Explainable Multimodal Deep Transfer Learning Framework for Real-Time Indoor Navigation and Assistive Guidance of Visually Impaired Individuals
DOI:
https://doi.org/10.70917/ijcisim-2026-2534Keywords:
Indoor Navigation, Visually Impaired Assistance, Deep Transfer Learning, Explainable Artificial Intelligence (XAI), Object Detection and Depth Estimation, Multimodal Speech–Haptic GuidanceAbstract
Indoor navigation is still a big problem for the visually impaired because of the lack of awareness of obstacles, estimation of distances of objects, understanding of the indoor environment, and selecting safe indoor navigation paths on the fly. The current assistive systems have some drawbacks such as limited environmental awareness and interpretability, and lack of integration of multimodal guidance mechanisms.
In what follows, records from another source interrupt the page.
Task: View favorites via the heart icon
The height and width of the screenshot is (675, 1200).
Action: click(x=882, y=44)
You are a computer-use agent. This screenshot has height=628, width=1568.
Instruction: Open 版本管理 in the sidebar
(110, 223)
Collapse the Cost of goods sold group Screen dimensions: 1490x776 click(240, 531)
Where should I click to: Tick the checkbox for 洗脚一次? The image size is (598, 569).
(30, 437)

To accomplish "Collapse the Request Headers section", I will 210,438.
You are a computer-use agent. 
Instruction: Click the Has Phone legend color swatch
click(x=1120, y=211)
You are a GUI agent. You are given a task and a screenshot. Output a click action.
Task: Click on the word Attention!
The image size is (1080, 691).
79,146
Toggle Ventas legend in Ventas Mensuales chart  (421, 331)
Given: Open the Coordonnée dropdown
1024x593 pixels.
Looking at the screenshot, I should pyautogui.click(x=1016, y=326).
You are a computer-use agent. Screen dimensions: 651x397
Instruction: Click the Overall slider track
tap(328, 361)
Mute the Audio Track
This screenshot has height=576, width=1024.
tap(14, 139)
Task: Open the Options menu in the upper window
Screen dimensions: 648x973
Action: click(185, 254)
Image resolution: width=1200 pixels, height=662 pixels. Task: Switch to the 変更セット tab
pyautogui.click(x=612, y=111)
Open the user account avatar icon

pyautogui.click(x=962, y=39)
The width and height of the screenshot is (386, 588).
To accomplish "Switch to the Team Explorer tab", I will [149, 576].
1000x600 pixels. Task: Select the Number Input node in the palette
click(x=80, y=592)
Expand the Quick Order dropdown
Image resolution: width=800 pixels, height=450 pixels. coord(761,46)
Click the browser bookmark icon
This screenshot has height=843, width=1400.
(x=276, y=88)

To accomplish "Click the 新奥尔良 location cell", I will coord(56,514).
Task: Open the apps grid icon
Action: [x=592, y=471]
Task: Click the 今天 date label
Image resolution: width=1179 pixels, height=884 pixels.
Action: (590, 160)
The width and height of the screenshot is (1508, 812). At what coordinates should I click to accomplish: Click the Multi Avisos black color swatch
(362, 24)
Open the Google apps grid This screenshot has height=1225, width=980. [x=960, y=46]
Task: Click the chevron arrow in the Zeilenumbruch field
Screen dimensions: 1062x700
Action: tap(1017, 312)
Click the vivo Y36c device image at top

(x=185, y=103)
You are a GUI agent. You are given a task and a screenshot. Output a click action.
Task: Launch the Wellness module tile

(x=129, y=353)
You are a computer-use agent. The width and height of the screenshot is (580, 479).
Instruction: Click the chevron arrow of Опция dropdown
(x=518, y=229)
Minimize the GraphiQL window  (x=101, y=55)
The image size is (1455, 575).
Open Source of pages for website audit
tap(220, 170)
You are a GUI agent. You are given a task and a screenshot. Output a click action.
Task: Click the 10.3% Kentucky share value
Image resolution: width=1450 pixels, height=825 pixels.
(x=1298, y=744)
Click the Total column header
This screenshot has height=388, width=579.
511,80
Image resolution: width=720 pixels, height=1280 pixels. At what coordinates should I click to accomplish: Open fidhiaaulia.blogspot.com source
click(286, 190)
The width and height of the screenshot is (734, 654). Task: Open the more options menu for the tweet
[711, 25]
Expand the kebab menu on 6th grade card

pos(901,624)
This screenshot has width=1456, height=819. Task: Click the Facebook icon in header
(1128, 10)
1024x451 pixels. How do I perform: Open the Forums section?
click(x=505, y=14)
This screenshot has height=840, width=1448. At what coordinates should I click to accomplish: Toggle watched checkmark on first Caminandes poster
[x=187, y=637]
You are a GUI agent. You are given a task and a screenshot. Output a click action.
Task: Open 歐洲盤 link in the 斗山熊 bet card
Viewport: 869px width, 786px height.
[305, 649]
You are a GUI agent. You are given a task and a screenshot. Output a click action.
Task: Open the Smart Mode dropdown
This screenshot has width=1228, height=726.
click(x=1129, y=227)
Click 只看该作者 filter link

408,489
To tackle these issues, we introduce an Explainable Multimodal Deep Transfer Learning Framework (EMDTLF) to enable the real-time indoor navigation and assistive guidance for people with BLIND by combining transfer learning-based object detection, monocular depth estimation, intelligent path planning and explainable artificial intelligence (XAI). The framework takes advantage of the NYU Depth V2 and Indoor Location & Navigation datasets to fuse RGB images, depth data, and sensor data for a detailed understanding of the scene and obstacle avoidance. Feature extraction and object detection are done using EfficientNet-B3 and YOLOv8, respectively and the SHAP based explainability increases transparency of the decision. Experimental results show that the performance is superior over previous approaches with 96.4% precision, 95.7% recall, 96.0% F1 score and 97.2% mAP for object detection. The proposed framework also achieved a depth estimation accuracy of 95.8%, path planning success rate of 97.6%, navigation accuracy of 96.8%, and obstacle avoidance performance of 97.3% which are much better than the conventional methods. The novelty of this work is threefold: firstly, the integration of explainable multimodal learning and secondly, depth-aware navigation into a single framework, and lastly, the integration of adaptive speech-haptic guidance. The proposed system provides an effective, interpretable and reliable solution to improve the independent mobility and navigation safety of blind and low vision people in their home environment.